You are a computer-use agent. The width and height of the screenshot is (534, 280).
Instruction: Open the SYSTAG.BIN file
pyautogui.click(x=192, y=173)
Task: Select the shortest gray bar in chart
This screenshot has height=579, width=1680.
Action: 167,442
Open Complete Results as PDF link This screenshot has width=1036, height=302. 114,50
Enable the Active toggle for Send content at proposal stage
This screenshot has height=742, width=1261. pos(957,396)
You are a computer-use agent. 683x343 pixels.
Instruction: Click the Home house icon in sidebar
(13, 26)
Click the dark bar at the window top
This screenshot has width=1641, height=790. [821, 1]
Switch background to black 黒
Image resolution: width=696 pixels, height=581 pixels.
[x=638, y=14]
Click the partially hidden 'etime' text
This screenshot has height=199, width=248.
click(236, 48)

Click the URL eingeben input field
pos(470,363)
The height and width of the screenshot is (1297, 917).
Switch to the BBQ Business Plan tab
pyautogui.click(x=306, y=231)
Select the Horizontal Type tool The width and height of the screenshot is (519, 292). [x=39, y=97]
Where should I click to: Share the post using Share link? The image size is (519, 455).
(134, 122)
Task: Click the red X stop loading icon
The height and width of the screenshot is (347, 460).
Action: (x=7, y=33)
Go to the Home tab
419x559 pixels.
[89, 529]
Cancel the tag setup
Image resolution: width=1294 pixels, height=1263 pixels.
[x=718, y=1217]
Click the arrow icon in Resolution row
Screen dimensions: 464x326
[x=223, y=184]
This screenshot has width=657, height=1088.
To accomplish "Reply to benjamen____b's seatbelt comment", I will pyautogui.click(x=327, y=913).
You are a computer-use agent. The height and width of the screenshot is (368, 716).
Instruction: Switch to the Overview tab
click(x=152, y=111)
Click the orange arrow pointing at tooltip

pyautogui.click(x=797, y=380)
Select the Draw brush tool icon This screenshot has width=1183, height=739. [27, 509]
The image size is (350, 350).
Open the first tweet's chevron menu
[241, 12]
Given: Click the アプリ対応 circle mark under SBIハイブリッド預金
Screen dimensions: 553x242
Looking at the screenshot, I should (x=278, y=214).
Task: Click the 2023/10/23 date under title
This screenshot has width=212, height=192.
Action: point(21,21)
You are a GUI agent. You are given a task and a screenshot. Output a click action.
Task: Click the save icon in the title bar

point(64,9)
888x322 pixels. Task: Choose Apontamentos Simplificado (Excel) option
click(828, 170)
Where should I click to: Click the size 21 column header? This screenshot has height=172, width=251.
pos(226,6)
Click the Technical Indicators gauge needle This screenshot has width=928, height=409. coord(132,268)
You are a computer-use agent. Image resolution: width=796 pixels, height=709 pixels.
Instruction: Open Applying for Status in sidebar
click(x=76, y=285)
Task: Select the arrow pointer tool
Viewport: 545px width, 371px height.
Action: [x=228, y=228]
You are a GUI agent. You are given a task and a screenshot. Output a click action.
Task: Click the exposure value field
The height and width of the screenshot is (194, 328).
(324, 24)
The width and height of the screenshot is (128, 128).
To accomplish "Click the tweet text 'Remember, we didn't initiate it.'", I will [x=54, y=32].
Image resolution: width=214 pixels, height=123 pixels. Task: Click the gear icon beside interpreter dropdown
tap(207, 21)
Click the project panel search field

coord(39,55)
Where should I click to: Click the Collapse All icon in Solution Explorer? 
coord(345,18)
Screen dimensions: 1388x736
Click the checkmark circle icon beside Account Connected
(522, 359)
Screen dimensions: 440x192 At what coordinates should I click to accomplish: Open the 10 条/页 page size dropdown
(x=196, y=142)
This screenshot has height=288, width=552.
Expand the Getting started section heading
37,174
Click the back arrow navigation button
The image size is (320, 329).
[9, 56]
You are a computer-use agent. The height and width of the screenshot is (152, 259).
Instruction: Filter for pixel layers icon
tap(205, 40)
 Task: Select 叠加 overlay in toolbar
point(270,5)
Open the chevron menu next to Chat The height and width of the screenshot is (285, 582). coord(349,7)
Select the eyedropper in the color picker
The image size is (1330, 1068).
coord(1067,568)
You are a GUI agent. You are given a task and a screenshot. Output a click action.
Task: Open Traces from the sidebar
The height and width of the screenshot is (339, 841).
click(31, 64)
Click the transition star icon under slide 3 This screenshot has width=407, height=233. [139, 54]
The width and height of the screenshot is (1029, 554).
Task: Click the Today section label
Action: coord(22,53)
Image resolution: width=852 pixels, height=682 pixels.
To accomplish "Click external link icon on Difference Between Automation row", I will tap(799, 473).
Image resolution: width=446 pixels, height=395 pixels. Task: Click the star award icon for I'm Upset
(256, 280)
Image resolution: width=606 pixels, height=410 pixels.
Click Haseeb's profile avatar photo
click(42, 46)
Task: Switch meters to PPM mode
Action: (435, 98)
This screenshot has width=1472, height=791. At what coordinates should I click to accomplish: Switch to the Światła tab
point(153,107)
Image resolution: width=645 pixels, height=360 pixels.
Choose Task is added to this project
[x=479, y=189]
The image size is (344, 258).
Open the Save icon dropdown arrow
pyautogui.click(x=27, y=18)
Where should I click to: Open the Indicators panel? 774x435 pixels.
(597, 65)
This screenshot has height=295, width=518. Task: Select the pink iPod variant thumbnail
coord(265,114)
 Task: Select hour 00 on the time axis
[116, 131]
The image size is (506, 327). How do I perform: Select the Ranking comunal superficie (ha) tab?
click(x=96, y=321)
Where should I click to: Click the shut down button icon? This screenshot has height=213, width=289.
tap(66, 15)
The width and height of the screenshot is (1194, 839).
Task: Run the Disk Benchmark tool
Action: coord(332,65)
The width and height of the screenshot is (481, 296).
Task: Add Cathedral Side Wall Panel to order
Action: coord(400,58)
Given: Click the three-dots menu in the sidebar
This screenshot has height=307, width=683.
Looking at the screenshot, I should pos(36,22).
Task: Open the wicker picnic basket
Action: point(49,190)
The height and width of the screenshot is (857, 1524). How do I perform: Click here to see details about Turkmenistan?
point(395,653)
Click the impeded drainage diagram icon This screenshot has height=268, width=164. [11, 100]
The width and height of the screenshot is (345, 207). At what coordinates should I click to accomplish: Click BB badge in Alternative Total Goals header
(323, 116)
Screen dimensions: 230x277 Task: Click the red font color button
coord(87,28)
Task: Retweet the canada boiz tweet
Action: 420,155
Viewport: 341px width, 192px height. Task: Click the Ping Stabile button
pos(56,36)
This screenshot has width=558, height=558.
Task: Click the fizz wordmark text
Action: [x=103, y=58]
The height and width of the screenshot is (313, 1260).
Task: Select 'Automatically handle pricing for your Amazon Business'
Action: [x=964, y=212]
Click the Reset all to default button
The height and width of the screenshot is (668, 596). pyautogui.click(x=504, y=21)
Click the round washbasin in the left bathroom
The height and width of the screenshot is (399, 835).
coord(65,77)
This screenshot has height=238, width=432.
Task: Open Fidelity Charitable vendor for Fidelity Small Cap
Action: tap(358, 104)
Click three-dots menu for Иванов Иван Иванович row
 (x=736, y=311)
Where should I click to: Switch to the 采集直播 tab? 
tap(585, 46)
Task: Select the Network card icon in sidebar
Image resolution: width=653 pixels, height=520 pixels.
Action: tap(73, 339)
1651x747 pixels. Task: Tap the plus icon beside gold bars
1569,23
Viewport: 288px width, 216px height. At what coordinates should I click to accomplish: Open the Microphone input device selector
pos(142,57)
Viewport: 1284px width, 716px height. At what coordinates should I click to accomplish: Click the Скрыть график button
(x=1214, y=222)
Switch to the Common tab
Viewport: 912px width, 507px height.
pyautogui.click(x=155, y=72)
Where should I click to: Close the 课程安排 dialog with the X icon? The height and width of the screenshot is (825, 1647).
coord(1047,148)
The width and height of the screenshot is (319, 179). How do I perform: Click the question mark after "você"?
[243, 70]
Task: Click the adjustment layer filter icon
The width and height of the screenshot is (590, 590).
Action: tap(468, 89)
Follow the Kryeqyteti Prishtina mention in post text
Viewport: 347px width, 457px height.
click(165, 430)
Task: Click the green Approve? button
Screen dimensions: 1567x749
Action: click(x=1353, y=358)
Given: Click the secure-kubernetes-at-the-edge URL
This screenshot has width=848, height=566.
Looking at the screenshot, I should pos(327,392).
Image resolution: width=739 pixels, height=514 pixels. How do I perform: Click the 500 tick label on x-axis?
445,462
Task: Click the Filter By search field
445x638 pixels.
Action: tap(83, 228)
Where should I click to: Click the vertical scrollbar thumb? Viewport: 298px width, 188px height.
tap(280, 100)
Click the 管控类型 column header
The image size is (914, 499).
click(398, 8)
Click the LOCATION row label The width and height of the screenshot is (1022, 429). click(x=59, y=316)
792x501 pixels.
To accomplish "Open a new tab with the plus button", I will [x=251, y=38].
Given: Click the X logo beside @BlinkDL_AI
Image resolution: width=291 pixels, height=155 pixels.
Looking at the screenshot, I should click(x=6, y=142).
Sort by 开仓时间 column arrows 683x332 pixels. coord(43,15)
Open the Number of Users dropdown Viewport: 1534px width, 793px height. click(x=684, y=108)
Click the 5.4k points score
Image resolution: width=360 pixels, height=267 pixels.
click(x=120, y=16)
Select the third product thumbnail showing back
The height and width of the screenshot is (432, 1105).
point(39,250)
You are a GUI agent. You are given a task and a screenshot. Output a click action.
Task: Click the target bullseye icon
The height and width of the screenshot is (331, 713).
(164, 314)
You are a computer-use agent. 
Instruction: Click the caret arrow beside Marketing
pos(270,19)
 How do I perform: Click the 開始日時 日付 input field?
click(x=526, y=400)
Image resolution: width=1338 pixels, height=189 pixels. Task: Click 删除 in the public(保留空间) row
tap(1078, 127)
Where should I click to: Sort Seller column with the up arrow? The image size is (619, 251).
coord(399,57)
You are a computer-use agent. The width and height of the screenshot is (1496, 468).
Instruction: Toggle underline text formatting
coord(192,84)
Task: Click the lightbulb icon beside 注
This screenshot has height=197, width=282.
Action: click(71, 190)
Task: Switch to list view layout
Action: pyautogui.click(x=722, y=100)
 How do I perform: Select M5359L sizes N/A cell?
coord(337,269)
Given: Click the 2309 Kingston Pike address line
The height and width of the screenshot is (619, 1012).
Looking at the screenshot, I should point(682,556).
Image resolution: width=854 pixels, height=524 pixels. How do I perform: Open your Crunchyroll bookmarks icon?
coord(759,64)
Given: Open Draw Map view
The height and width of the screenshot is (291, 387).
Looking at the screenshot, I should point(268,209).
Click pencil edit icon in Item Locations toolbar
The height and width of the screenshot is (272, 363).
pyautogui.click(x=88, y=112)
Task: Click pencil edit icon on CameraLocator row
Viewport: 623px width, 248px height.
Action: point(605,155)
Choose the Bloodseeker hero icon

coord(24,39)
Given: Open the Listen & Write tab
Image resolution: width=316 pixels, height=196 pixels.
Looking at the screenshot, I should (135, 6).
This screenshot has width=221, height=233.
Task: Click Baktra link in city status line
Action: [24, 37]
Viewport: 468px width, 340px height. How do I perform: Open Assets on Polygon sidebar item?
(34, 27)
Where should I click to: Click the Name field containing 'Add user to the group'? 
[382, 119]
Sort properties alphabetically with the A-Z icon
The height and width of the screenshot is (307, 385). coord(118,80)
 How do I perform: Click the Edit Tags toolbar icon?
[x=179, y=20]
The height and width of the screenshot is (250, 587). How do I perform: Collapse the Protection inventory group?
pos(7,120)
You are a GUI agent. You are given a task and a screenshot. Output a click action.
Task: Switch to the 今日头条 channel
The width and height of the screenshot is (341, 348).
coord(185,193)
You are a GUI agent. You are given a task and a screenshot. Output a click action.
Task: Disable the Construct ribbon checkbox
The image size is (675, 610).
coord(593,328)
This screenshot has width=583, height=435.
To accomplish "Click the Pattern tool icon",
══════
TASK PROMPT
Read the entries above, then pull out the lines that include "will".

THE ANSWER
To accomplish "Reply to benjamen____b's seatbelt comment", I will pyautogui.click(x=327, y=913).
To accomplish "Click the tweet text 'Remember, we didn't initiate it.'", I will [x=54, y=32].
To accomplish "Click external link icon on Difference Between Automation row", I will tap(799, 473).
To accomplish "Open a new tab with the plus button", I will [x=251, y=38].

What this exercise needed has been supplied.